During that time, enrolled members of the Osage Indian nation were among the wealthiest people per capita in the world. The rich oil fields beneath their reservation brought millions of dollars into the tribe annually, distributed to tribal members holding "headrights" that could not be bought or sold but only inherited. This vast wealth attracted the attention of unscrupulous whites who found ways to divert it to themselves by marrying Osage women or by having Osage declared legally incompetent so the whites could fleece them through the administration of their estates.
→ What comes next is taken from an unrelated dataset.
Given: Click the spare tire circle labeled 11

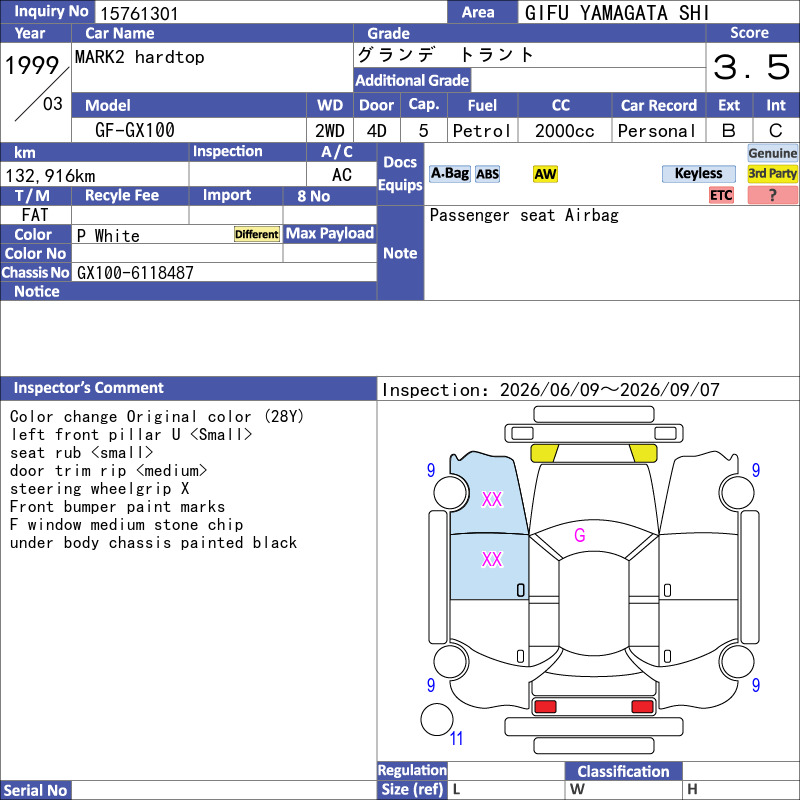Looking at the screenshot, I should click(x=437, y=719).
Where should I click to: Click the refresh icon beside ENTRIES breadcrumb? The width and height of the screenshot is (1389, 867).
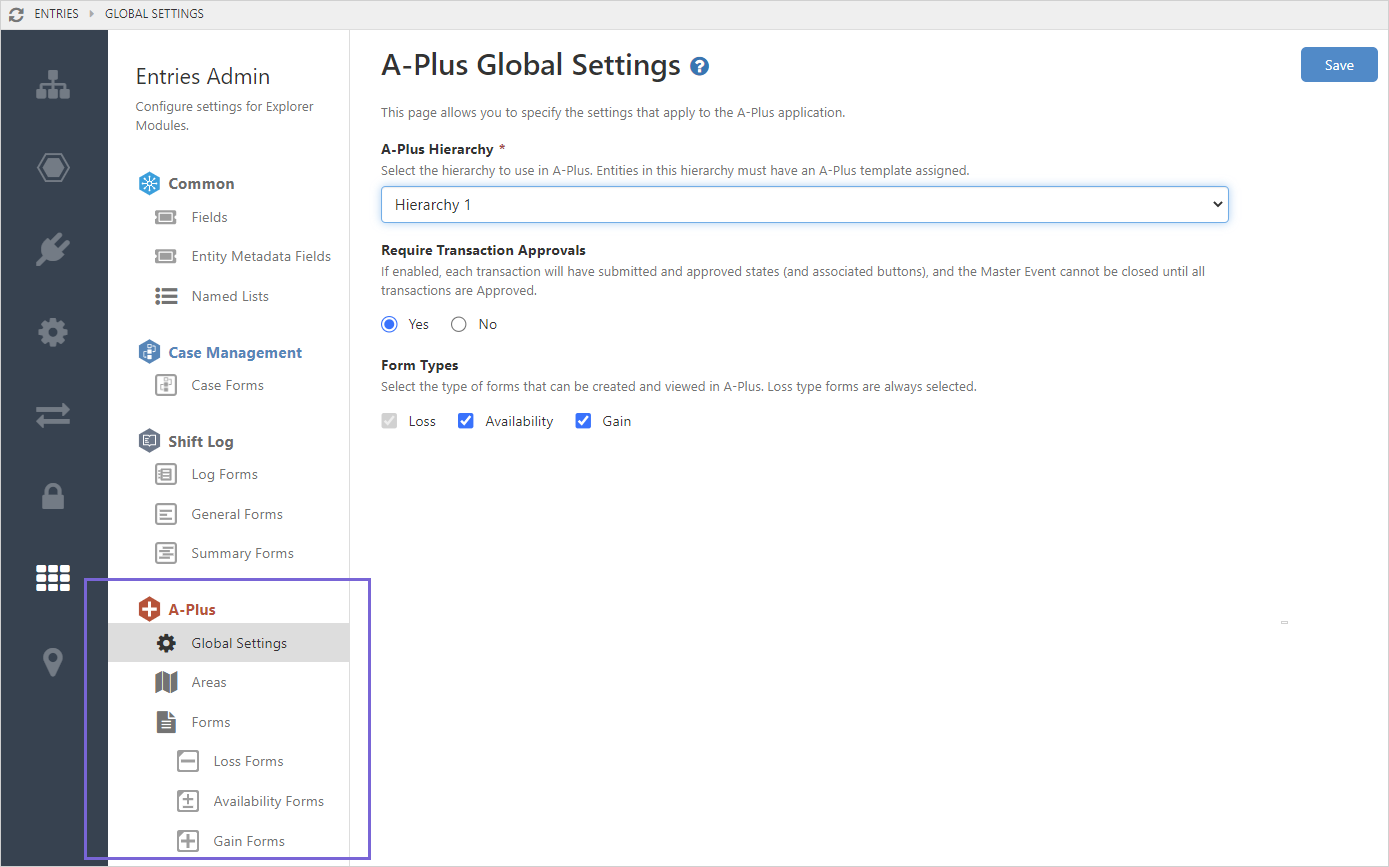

For some, however, these deceptive tactics were not enough, and a plague of violent death—by shooting, poison, orchestrated automobile accident, and bombing—began to decimate the Osage in what they came to call the "Reign of Terror." Corrupt and incompetent law enforcement and judicial systems ensured that the perpetrators were never found or punished until the young J. Edgar Hoover saw cracking these cases as a means of burnishing the reputation of the newly professionalized FBI. Bestselling New Yorker staff writer Grann (The Devil and Sherlock Holmes: Tales of Murder, Madness, and Obsession, 2010, etc.) follows Special Agent Tom White and his assistants as they track the killers of one extended Osage family through a closed local culture of greed, bigotry, and lies in pursuit of protection for the survivors and justice for the dead. But he doesn't stop there; relying almost entirely on primary and unpublished sources, the author goes on to expose a web of conspiracy and corruption that extended far wider than even the FBI ever suspected. This page-turner surges forward with the pacing of a true-crime thriller, elevated by Grann's crisp and evocative prose and enhanced by dozens of period photographs.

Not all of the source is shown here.